BPA can be present in foods as a result of migration from the epoxy-resin coatings used to line metallic food cans and on metal closures for glass jars and bottles. The other main source is the polycarbonate plastic bottles and containers used to package a wide range of products, such as water, soft drinks and milk. BPA in food may also originate from epoxy coatings and polycarbonate plastic used in tanks and containers in the processing environment
Another potential source of BPA in food is polycarbonate tableware used to store foods in the domestic environment. BPA may migrate from tableware to foodstuffs, either from residual BPA in the material, or because various extreme conditions, including repeated cleaning, exposure to heat and contact with acid foods, results in the polycarbonate breaking down to produce BPA, which subsequently migrates into the food.
BPA is also found in a wide variety of non-food sources, such as drinking water storage tanks and water pipes, electrical equipment and various household appliances.
Is it stable in foods?
BPA appears to be readily biodegradable and after a short period of adaptation (3-8 days), levels in natural water environments rapidly decrease (100 % removal in 2 – 17 days). Levels of BPA are also reduced rapidly during wastewater treatment.
BPA is very heat stable. It has a melting point of 155 – 157 °C and polycarbonate plastics can be used up to temperatures of around 145 °C.
How can it be controlled?
It is generally agreed that the levels of ingested BPA should be as low as possible because of the uncertainties that exist about its potential adverse effects on human health. Health Canada has recommended that a general principle of ALARA (as low as reasonably achievable) be applied to limiting exposure of newborns and infants to BPA.
For food processors
The food industry is being encouraged to implement techniques and procedures to reduce the migration of BPA into foodstuffs and to source can and container coatings that contain lower levels of BPA, or are BPA-free.
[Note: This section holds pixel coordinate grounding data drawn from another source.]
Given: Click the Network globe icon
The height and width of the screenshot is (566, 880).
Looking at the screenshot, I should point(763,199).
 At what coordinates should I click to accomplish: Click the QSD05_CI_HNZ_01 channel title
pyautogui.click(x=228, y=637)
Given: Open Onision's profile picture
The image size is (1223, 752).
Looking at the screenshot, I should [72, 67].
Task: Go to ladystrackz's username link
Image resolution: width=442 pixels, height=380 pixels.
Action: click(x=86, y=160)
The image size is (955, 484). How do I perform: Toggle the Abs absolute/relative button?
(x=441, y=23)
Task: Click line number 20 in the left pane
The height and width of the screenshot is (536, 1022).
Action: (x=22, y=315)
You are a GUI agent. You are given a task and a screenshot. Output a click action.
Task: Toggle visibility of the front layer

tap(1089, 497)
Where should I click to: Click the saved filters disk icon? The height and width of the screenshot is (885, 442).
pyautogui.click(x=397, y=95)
In the USA, the Food and Drug Administration (FDA) is working with manufacturers to develop safe alternatives to BPA for the linings of infant formula cans, and ensuring that these reach the market as soon as possible.
It is important to note that for canned food products, alternatives should not permit bacterial or metallic contamination of the contents, and should not give rise to other safety concerns. The use of alternatives may also reduce the final shelf life of a canned product, if the resistance of the alternative is lower than that of an epoxy-resin-based lining.
For consumers
Alternatives to BPA-containing plastics can be used for feeding infants and for storing and serving food. The US FDA and Health Canada are actively supporting reasonable efforts to reduce levels of BPA in the food supply, especially for infants and young children.
The FDA is encouraging industry to stop producing new BPA-containing baby bottles and infant feeding cups destined for the US market, and elsewhere some countries have introduced legislation banning the use of BPA in the manufacture of infant feeding bottles.
Are there rules and regulations?
There are no restrictions, at present, on the amount of BPA that can be present in most final plastic products, but the tendency of BPA to migrate from food contact materials has been acknowledged in European Union food law. In 2002, EU legislation was introduced setting a Specific Migration Limit (SML) of 3 mg BPA per kg food. This was amended in 2004 to set a SML(T) of 0.6 mg BPA per kg food. The migration limit in Japan allows a maximum of 2.5 ppm. There is no SML in the USA at present.
Some countries have recently considered banning, or have banned, the use of BPA in plastics used for baby feeding bottles. Following national bans in Denmark and France, the EU banned the manufacture, marketing or importation of BPA-containing polycarbonate infant feeding bottles in 2011 and the Canadian Government is reported to be considering similar restrictions.